25 Kasım 2009 Çarşamba

Hieronymus Bosch'un Fantastik Tasvirleri

Albrecht Dürer’in çağdaşı Hieronymus Bosch (1450-1516) Kuzey Brabant’ta doğar. Üslubunda kendisi gibi ressam olan babasının etkileri olur. Toplumsal bir dengesizliğin ve şeytanlara tapanların olduğu bir bölgede yaşar. Burası büyük kentlerden uzaktadır ve Ortaçağ geleneğini sürdürür. İnsanlar felaketlere karşı dini inançlarını yerine getirirler ama kötü güçlere de eğilimleri vardır. Büyücülerin ve simyacıların da bulunduğu dini karnavallarda ve panayırlarda maskeler takarlar. Cadılar kilise tarafından ölüm cezasına çarptırılıp yakılırlar. Yoksulluk ve hastalıklar yaygındır. Bosch yaşadıklarını, gördüklerini fantastik bir kurguyla ve gizemli bir atmosferle resimlerine aktarır. Rönesans’ın hümanist düşüncesini alır ve insan karakterleriyle ilgilenir. İfade açısından simgeseldir ve eleştiri dilini kullanır. Ayrıntıya önem verir ve mekân araştırmalarından yararlanır. Alışılmadık, yarı insan yarı hayvan biçimli figürleri, düşsel bir mimari ve manzara içinde resmeder.


Son Yargı’ adlı üç kanatlı triptiğin orta panosunda kalabalık bir sahneyle karşılaşırız. “Matta İncili’nde bu konuda şöyle denilmektedir: ‘insanoğlu meleklerle birlikte bütün görkemiyle gelince zaferin tahtı üzerine oturacak.

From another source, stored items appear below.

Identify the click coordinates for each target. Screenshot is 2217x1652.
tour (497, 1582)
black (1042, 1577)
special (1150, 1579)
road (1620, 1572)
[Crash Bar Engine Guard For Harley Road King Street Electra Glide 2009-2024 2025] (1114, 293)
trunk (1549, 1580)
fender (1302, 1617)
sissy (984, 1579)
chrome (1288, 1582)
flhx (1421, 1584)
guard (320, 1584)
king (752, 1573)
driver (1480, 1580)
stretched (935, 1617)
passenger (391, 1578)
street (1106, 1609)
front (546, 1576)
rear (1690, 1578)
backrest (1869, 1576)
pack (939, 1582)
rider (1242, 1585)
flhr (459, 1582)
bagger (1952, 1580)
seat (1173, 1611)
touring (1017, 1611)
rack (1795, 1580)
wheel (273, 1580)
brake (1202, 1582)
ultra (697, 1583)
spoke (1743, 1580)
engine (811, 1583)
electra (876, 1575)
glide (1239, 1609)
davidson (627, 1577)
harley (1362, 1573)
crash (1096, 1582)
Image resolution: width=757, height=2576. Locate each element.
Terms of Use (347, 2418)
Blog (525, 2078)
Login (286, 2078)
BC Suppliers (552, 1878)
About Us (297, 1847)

Ve bütün uluslar onun önünde toplanacak. O ise çobanın koyunları keçilerden ayırması gibi onları birbirinden ayıracak, sağına cennetlikleri soluna cehennemlikleri koyacak’*. Bu panoda kırmızı giysili İsa yukarıda gökkuşağı üzerindedir. Sağında Meryem, solunda Vaftizci Yahya, etraflarında ise melekler ve havariler yer alır. Mavi göğe ait figürlerin aydınlık çevresine karşıt olarak daha aşağıda karanlık içinde yangınların olduğu kasvetli bir yerleşim göze çarpar. Ön planda sıcak arka planda soğuk mavilerin kullanıldığı resimdeki hayvansı fantastik varlıkların -şeytan, kötü ruhlar, canavarlar- yanı sıra çıplak insanlar hareket halindedirler.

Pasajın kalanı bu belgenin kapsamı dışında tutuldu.